Entscheidungsunfähig
ICHbin immer öfter am Verzweifeln. Nicht wegen der Klimakrise oder der steigenden Mieten. Auch nicht wegen großer Veränderungen in meinem Leben. Nein, es sind die klitzekleinen Entscheidungen im Alltag, an denen ich täglich nage. Oder besser gesagt: Es ist meine Entscheidungsunfähigkeit, die mich in den Wahnsinn treibt. Das fängt frühmorgens vor dem Kleiderschrank an und geht beim Bäcker weiter. „Butterkipferl oder Frühstückskipferl?“, fragt die Verkäuferin stets freundlich und ich wähle jedes Mal komplett willkürlich, weil ich immer noch keine Ahnung habe, was eigentlich der Unterschied ist. Das mit dem Entscheiden zieht sich dann durch den ganzen Tag. Bus oder Rad? Spaghetti oder Salat? Duschgel mit Vanille oder Kokos? Sie erkennen das Muster.
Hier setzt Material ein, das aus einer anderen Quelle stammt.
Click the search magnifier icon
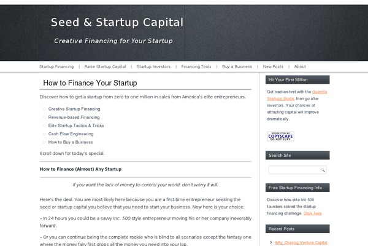The width and height of the screenshot is (368, 246). (323, 170)
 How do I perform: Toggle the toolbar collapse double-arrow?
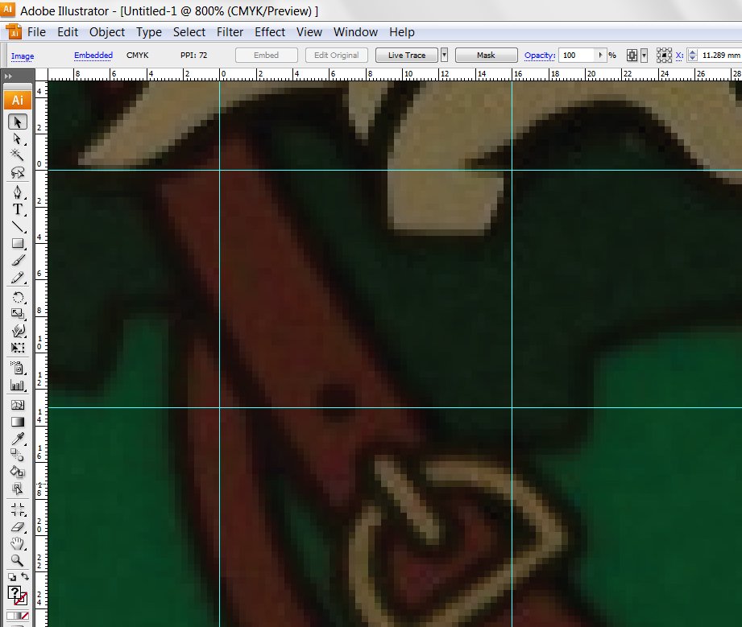click(x=8, y=76)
An die Spitze ihrer Absurdität wird meine Entscheidungsdysfunktion beim
Buchen von Urlauben getrieben. Wochenlang durchforste ich alle möglichen Seiten, wäge Vor- und Nachteile von Hotels ab, analysiere jedes Foto bis ins kleinste Detail und lerne die Bewertungen auswendig. Dank Google Street View kann ich jetzt sogar einen virtuellen Spaziergang rund um die meisten Hotels machen und die Nachbarschaft begutachten. Zugegeben, es steckte immer schon eine kleine Hobby-Detektivin in mir.
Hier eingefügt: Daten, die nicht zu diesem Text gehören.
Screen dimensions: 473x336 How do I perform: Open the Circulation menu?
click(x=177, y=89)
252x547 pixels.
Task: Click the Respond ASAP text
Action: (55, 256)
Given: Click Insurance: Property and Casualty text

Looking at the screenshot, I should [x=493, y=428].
Das Beruhigende ist: Meinem Umfeld geht es nicht anders. Es scheint, als ob sich die Entscheidungsunfähigkeit wie ein Virus in unserer Gesellschaft ausgebreitet hat. Sei es beim Onlineshoppen oder beim Vereinbaren von Terminen: Keiner will sich mehr festlegen, auch nicht im Zwischenmenschlichen. Paare führen monatelang Nicht-Beziehungen, weil sich beide nicht trauen, Nägel mit Köpfen zu machen und sich an den anderen zu binden.
Diese kollektive Entscheidungsunfähigkeit ist eigentlich absurd, wo wir doch in einer Welt der Retouren und Stornierungen leben. Alles kann rückgängig gemacht werden, aber trotzdem kommen wir mit der Fülle an Möglichkeiten nicht klar. Die Schnelllebigkeit im Netz macht das nicht besser. Gefällt uns der Nachrichtenüberblick auf dem Smartphone nicht, wischen wir einfach nach oben und unsere digitale Filterblase lädt noch einmal neu.
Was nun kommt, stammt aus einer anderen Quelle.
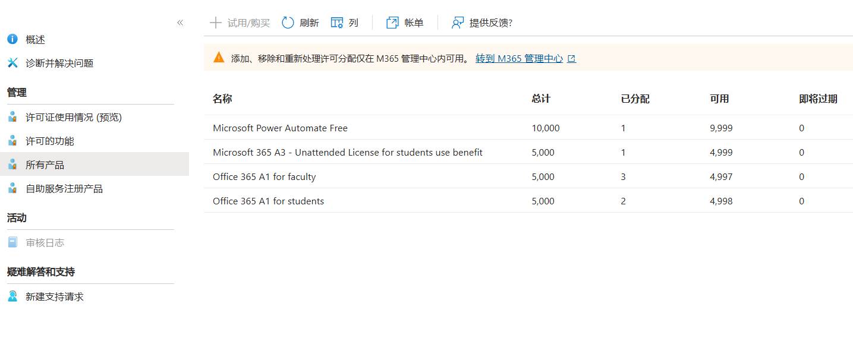Screen dimensions: 853x338
Task: Sort by the 名称 column header
Action: (x=222, y=99)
Da ich ja prinzipiell ein optimistischer Mensch bin, dachte ich mir vor Kurzem: Vielleicht kann ich das Entscheiden lernen. Ich war auf einer Fortbildung und dort gab es einen Kurs mit dem Titel „Entscheidungsfähig werden“. Perfekt, wie für mich gemacht! Mein Pech war nur, dass parallel noch fünf andere Vorträge stattfanden und ich mich auf die Schnelle nicht entscheiden konnte, welchen ich mir anhöre.